Residents of Florida are preparing for what is predicted to be a Category 4 hurricane later this week. Tropical Storm Ian is expected to continue growing stronger as it makes its way to Florida, with the storm anticipated to hit land by Thursday. Fox Weather says the storm will undergo “rapid intensification” over the next few days.
Fox News is reporting this morning that Floridians are already packing sandbags, purchasing generators, and buying dry food items in bulk. Big box stores such as Lowes are seeing people purchasing not only generators but lumber to board up windows and doors.
Currently, Ian is producing winds of approximately fifty mph; by Tuesday, the winds are predicted to surge up to 120 mph. By Wednesday, weather experts are expecting the storm to contain 140 mph winds.
Governor DeSantis has declared a state of emergency for all 67 counties in the Sunshine State ahead of the anticipated storm. Previously, DeSantis had declared an emergency for just twelve counties. He revamped the declaration as the storm shifted slightly and grew in intensification.
DeSantis issued a statement regarding the storm: “This storm has the potential to strengthen into a major hurricane, and we encourage all Floridians to make their preparations.” We are coordinating with all state and local government partners to track potential impacts of this storm.”

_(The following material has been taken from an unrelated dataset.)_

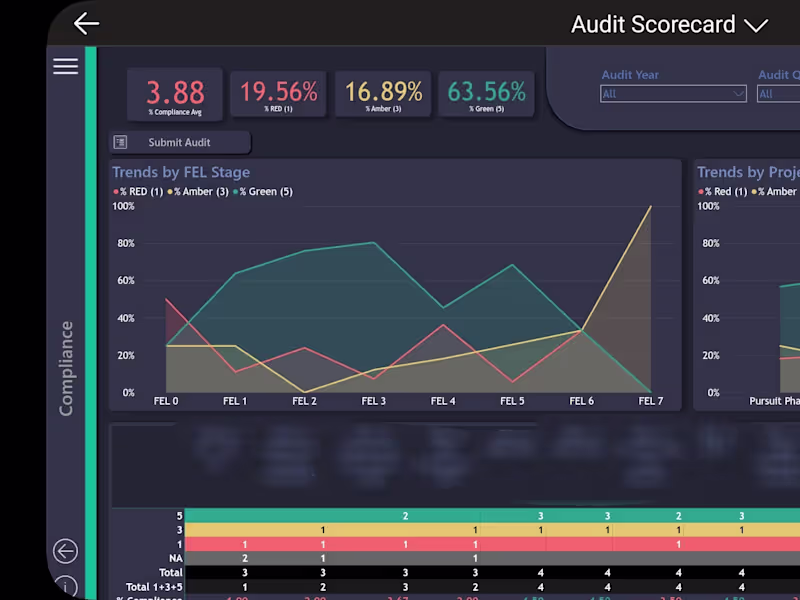The width and height of the screenshot is (800, 600).
Task: Click the document icon inside Submit Audit button
Action: coord(121,141)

An emergency declaration ahead of a storm such as Ian allows for the opening up of more state resources and activates the Florida National Guard.
On Saturday evening, President Joe Biden also declared a state of emergency at the federal level. This adds federal funds to the state funds freed up by DeSantis’ state-level declaration. As a result, the Federal Emergency Management Agency has begun “pre-positioning supplies across Florida.”
However, the Biden Administration funding is for use in about twenty-four Florida counties and on two different Native American reservations.
Because the storm is still churning – and growing – in the warm waters of the Caribbean Sea, weather prognosticators are having a difficult time pinpointing exactly where landfall will take place. However, most models are pointing to a landfall in northern Florida.
John Cangialosi, a senior hurricane specialist at the National Hurricane Center, echoed this sentiment. Cangialosi says that it’s still too early to tell exactly where the hurricane will come onshore, adding that it could hit central Florida with the greatest impact or it could be a storm that impacts the entire state. Canialosi encouraged residents to stay weather-alert, keep watching weather forecasts, and prepare ahead of the storm.
Fox Weather said early Sunday that Ian should intensify and become classified as a hurricane today. A period of “rapid intensification” is considered to have taken place when the wind speeds of a storm increase by a minimum of 35 mph over a 24-hour period. Typically, the longer a storm sits over warm waters, such as those in the Gulf of Mexico and the Caribbean Sea, the stronger a storm becomes.
On Sunday morning, Tropical Storm Ian sits in the Caribbean Sea, about 300 miles south-southeast of the Cayman Islands. The storm is roughly 570 miles away from Cuba. Ian (at that time) was moving west-northwest at 14 mph.
It’s important to remember that weather forecasting models can offer several potential tracks that a storm may take, but it is difficult – particularly five days out – to say exactly where Ian will make landfall. The Hurricane Hunters with the National Weather Service have planned several data collection trips in order to better determine where Ian will come in.
A hurricane warning has been issued for the Cayman Islands and some Cuban provinces as well. In more interior provinces in Cuba, a Tropical Storm warning has been issued.
Fox Weather is predicting that the storm will have situated itself into the eastern area of the Gulf of Mexico and “in the general vicinity of the Florida Peninsula” by Wednesday.